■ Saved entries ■
--- START ---

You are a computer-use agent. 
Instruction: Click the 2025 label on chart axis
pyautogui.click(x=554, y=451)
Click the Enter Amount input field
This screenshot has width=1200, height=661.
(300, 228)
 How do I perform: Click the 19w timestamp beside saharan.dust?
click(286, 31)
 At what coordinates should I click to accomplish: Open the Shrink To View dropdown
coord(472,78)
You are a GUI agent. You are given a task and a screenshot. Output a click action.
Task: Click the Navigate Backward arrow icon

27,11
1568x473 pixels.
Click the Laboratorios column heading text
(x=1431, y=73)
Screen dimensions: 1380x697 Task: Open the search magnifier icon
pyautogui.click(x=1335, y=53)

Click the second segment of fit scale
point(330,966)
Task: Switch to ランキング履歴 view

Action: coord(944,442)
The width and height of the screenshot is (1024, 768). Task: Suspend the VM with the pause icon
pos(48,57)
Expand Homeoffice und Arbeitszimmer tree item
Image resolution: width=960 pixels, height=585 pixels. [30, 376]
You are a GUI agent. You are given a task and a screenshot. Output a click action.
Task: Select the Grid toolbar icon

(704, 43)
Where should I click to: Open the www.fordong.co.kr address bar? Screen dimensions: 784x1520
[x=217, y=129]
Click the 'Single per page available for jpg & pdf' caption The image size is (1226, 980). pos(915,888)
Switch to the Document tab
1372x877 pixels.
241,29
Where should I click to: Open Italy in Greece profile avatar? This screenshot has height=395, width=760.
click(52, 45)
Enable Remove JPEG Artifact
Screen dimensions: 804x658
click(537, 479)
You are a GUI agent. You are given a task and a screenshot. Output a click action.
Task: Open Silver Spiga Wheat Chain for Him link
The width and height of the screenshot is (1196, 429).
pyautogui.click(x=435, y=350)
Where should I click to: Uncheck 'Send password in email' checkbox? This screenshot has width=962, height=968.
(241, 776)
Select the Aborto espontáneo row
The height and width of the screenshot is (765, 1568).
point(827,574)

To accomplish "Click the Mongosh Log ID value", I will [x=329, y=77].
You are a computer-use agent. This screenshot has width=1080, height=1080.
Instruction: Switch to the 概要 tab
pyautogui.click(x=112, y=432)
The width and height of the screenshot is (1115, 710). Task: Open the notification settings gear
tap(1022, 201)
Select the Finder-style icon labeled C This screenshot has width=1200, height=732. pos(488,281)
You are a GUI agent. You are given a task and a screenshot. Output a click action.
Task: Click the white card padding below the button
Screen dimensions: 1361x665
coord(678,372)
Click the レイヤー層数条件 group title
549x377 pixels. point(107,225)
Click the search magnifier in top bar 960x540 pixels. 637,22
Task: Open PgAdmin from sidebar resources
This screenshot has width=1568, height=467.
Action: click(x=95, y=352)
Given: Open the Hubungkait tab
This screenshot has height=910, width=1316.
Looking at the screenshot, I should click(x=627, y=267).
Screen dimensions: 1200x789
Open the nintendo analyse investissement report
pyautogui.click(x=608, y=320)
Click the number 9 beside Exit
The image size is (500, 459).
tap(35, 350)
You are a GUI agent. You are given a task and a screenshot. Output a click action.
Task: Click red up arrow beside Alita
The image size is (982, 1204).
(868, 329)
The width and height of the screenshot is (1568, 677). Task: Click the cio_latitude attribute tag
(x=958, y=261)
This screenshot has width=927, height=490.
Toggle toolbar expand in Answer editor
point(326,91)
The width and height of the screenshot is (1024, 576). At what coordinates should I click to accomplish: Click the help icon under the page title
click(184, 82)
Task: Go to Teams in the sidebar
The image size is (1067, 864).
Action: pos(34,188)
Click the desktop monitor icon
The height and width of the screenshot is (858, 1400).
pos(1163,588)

--- END ---

■ What needs to be done ■
All records must be transcribed exactly, with none left out.

■ Output of the exercise ■
You are a computer-use agent. 
Instruction: Click the 2025 label on chart axis
pyautogui.click(x=554, y=451)
Click the Enter Amount input field
This screenshot has width=1200, height=661.
(300, 228)
 How do I perform: Click the 19w timestamp beside saharan.dust?
click(286, 31)
 At what coordinates should I click to accomplish: Open the Shrink To View dropdown
coord(472,78)
You are a GUI agent. You are given a task and a screenshot. Output a click action.
Task: Click the Navigate Backward arrow icon

27,11
1568x473 pixels.
Click the Laboratorios column heading text
(x=1431, y=73)
Screen dimensions: 1380x697 Task: Open the search magnifier icon
pyautogui.click(x=1335, y=53)

Click the second segment of fit scale
point(330,966)
Task: Switch to ランキング履歴 view

Action: coord(944,442)
The width and height of the screenshot is (1024, 768). Task: Suspend the VM with the pause icon
pos(48,57)
Expand Homeoffice und Arbeitszimmer tree item
Image resolution: width=960 pixels, height=585 pixels. [30, 376]
You are a GUI agent. You are given a task and a screenshot. Output a click action.
Task: Select the Grid toolbar icon

(704, 43)
Where should I click to: Open the www.fordong.co.kr address bar? Screen dimensions: 784x1520
[x=217, y=129]
Click the 'Single per page available for jpg & pdf' caption The image size is (1226, 980). pos(915,888)
Switch to the Document tab
1372x877 pixels.
241,29
Where should I click to: Open Italy in Greece profile avatar? This screenshot has height=395, width=760.
click(52, 45)
Enable Remove JPEG Artifact
Screen dimensions: 804x658
click(537, 479)
You are a GUI agent. You are given a task and a screenshot. Output a click action.
Task: Open Silver Spiga Wheat Chain for Him link
The width and height of the screenshot is (1196, 429).
pyautogui.click(x=435, y=350)
Where should I click to: Uncheck 'Send password in email' checkbox? This screenshot has width=962, height=968.
(241, 776)
Select the Aborto espontáneo row
The height and width of the screenshot is (765, 1568).
point(827,574)

To accomplish "Click the Mongosh Log ID value", I will [x=329, y=77].
You are a computer-use agent. This screenshot has width=1080, height=1080.
Instruction: Switch to the 概要 tab
pyautogui.click(x=112, y=432)
The width and height of the screenshot is (1115, 710). Task: Open the notification settings gear
tap(1022, 201)
Select the Finder-style icon labeled C This screenshot has width=1200, height=732. pos(488,281)
You are a GUI agent. You are given a task and a screenshot. Output a click action.
Task: Click the white card padding below the button
Screen dimensions: 1361x665
coord(678,372)
Click the レイヤー層数条件 group title
549x377 pixels. point(107,225)
Click the search magnifier in top bar 960x540 pixels. 637,22
Task: Open PgAdmin from sidebar resources
This screenshot has width=1568, height=467.
Action: click(x=95, y=352)
Given: Open the Hubungkait tab
This screenshot has height=910, width=1316.
Looking at the screenshot, I should click(x=627, y=267).
Screen dimensions: 1200x789
Open the nintendo analyse investissement report
pyautogui.click(x=608, y=320)
Click the number 9 beside Exit
The image size is (500, 459).
tap(35, 350)
You are a GUI agent. You are given a task and a screenshot. Output a click action.
Task: Click red up arrow beside Alita
The image size is (982, 1204).
(868, 329)
The width and height of the screenshot is (1568, 677). Task: Click the cio_latitude attribute tag
(x=958, y=261)
This screenshot has width=927, height=490.
Toggle toolbar expand in Answer editor
point(326,91)
The width and height of the screenshot is (1024, 576). At what coordinates should I click to accomplish: Click the help icon under the page title
click(184, 82)
Task: Go to Teams in the sidebar
The image size is (1067, 864).
Action: pos(34,188)
Click the desktop monitor icon
The height and width of the screenshot is (858, 1400).
pos(1163,588)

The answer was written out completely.